Resurrecting the African Queen
Efforts are being made to restore an old WW I gunship so she can ply Lake Tanganyika’s waters once again
A CENTURY is long enough for old World War I weapons left in central Africa to be rusted, but short enough for a gunship-turned ferry to still be plying the waters of the world’s second deepest lake.
Off and on.
The Tanzanian-registered MV Liemba has been running erratically over the past couple of months.
A source in landlocked Zambia’s port of Mpulungu said locals hoped it would be up and running again before next year.
Word also came from Bujumbura, capital of landlocked Burundi, that the vessel had not called in at the opposite, northern end of Lake Tanganyika for some time.
Between Zambia in the south and Burundi in the north, the lake shore covers hundreds of kilometres of Democratic Republic of Congo soil on its western bank and Tanzanian territory on the east.
Kigoma, the main town in the latter country, is the Liemba’s home port.

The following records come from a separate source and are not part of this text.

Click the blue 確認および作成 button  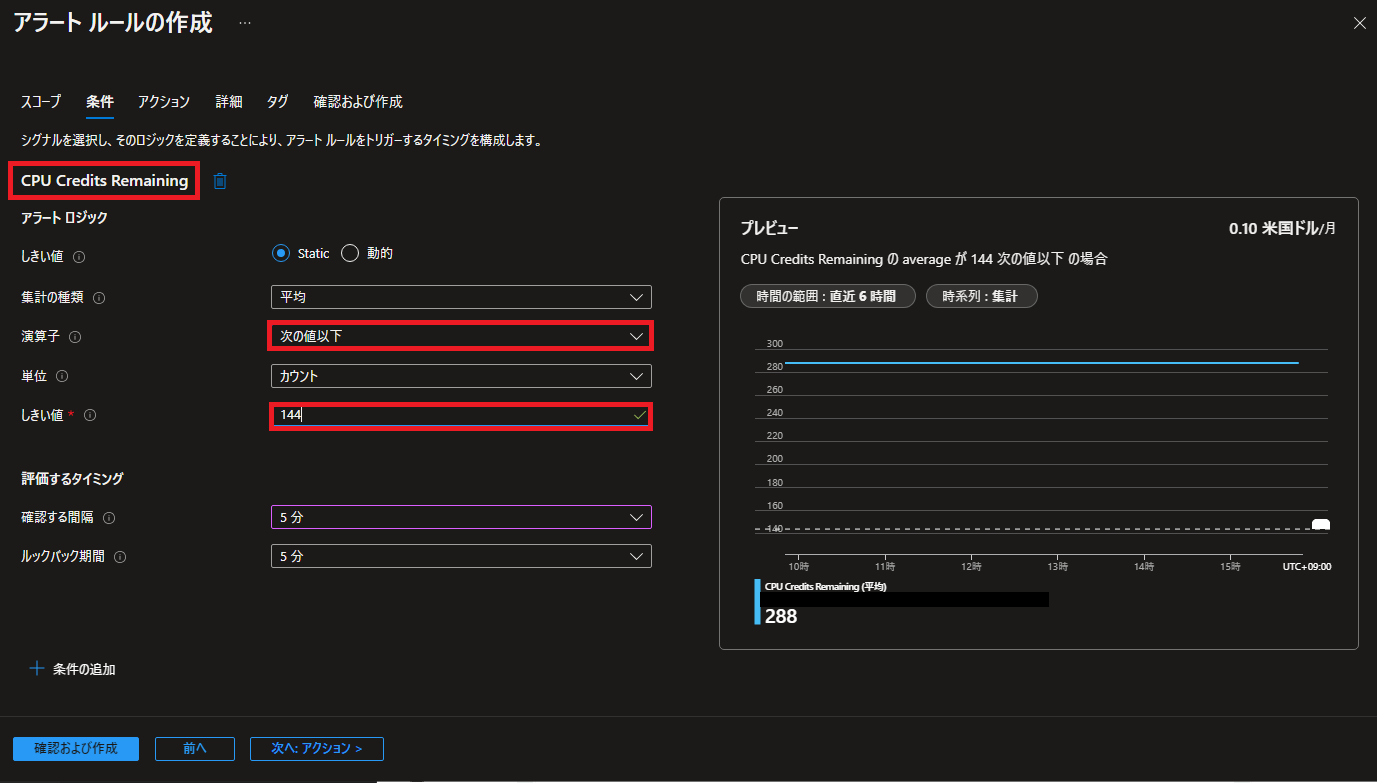click(x=76, y=748)
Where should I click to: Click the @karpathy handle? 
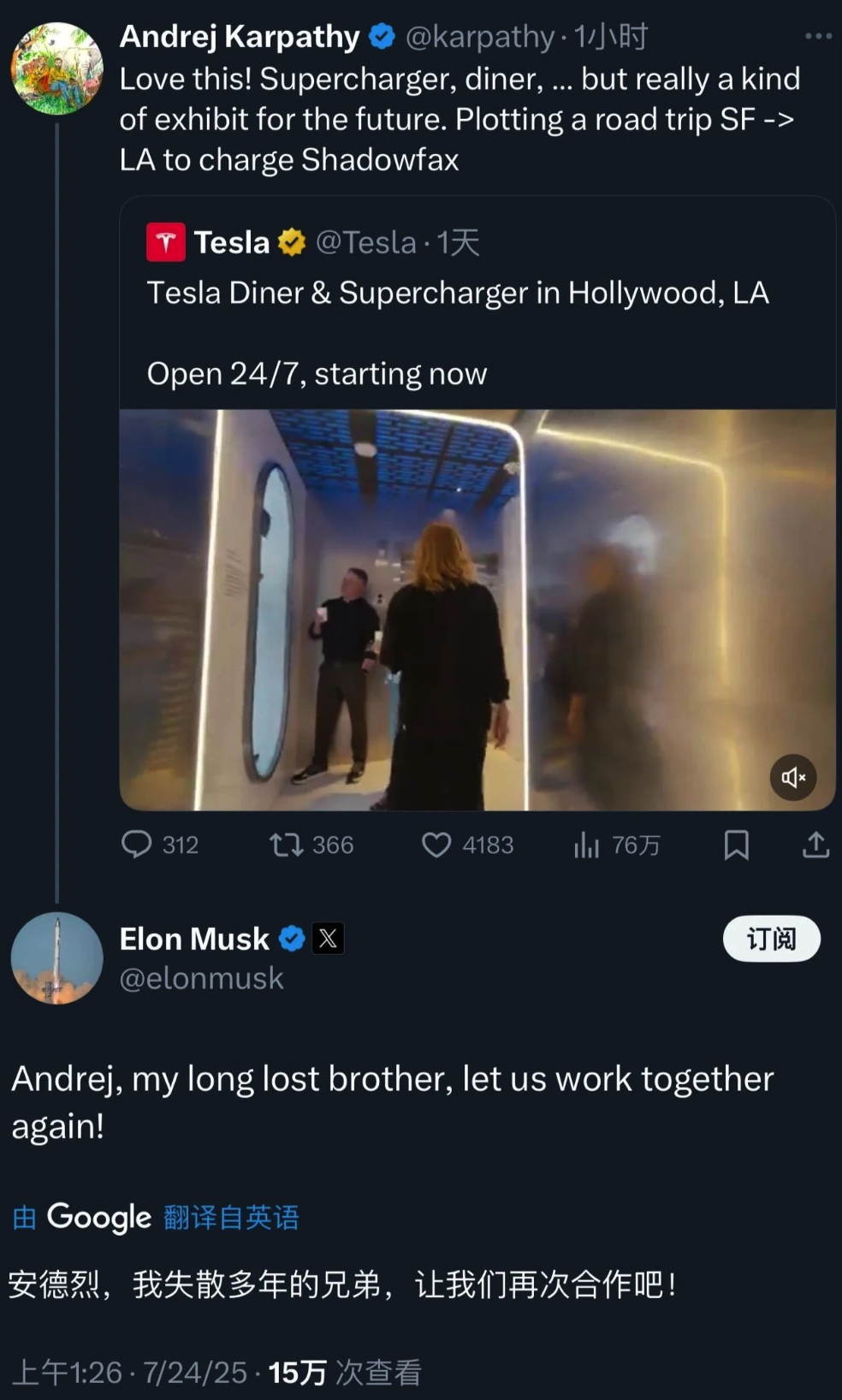pos(479,37)
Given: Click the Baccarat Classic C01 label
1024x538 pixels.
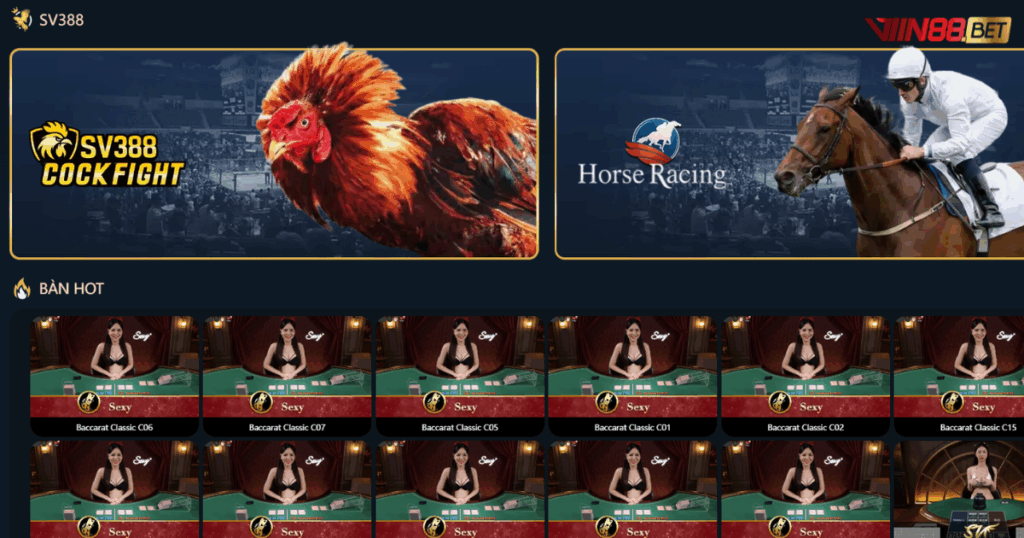Looking at the screenshot, I should point(632,428).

It’s also where Kaizer Wilhelm II’s soldiers sunk the vessel, then called the Graf von Götzen, a century ago at the end of The Great War. It was later brought up to the surface again, renamed after the local name for the lake and put back into service.
The closest The Independent on Saturday could get to an official account of the boat’s activities was from the outspoken opposition MP for Kigoma, Zitto Kabwe, who said in an email: “Yes, the Liemba is still sailing. But it is still challenging because of it being old and because of poor management.
“She is key for transport in our villages. Her planned rehabilitation will enable it to continue serving our people longer and keeping the history.”
Kigoma resident and former Norwegian aid worker Oddvar Jakobsen said if the 70m, 1 200-ton “grand lady” was restored to her former glory she would be “such an asset”.
“Not only to the tourists, but also to the population living along the shores who depend on Liemba as a link to the outside for travel and goods.”
Efforts to get comment from Tanzanian maritime authorities were unsuccessful.
Built as a steamer in 1913 in Germany, the vessel was dismantled into thousands of crates and shipped to Dar-es-Salaam and then railed to the lake on a newly built line.
Reassembled in 1915, she was equipped with armaments and put to work defending the 673km-long and 72km-wide Lake Tanganyika against enemy forces that controlled enemy shores – Belgium in the case of the now-Congo and now-Burundi and Britain in the case of Zambia.
When the German forces retreated exactly a century ago, they scuttled the vessel near Kigoma.
The victorious Belgians salvaged her, but she sank again in a storm.
In 1921, Britain, to which the Treaty of Versailles had given German East Africa as a mandate territory, ordered it to be brought up to the surface. Much to the surprise of the British salvage team, the engines were found coated in a grease layer.
Six years later it started a new life offering a passenger and cargo service along the lake, calling in at a handful of established ports, visited by small local craft that paddled out to it from lakeside villages.
The Liemba became a diesel-powered vessel in the mid-1970s.
Jakobsen added that the Liemba was thoroughly refurbished by a Danish company from Skagen during the 1990s.
“Her schedule had changed after unrest in Burundi, and was shortened to Kigoma-Mpulungu-Kigoma, cancelling Bujumbura after a couple of encounters with armed rebels,” said Jakobsen.
“Furthermore, the schedule changed from a weekly sailing – departing every Wednesday, returning on Sunday – to sailing only every other week.
“Then, over the past year, even the fortnightly sailings became very unreliable and for months the Liemba has been in the harbour in Kigoma, allegedly for a number of different reasons, economic, technical, labour, etc.”
Jakobsen added that the Liemba’s “sister” ship, the MV Mwongozo, had been converted to do seismic studies, and was not in service.
“Local boats are plying the lake, but that is something completely different. Attempts have been made to establish a replacement for Liemba, but have been so far unsuccessful.”
The Liemba’s earliest days, as a World War I gunship called the Graf von Götzen, inspired author CS Forester to write the novel
which later became a Hollywood film starring Katherine Hepburn and Humphrey Bogart.
THE passenger ferry MV Liemba has been plying the waters of Lake Tanganyika, on and off, between refurbishments, since it was a World War I gunship protecting German East Africa (now Tanzania) from colonists who were their enemy in Northern Rhodesia (now Zambia), Belgian Congo (now the Democratic Republic of Congo) and the Urundi part of Ruanda-Urundi (now Rwanda and Burundi).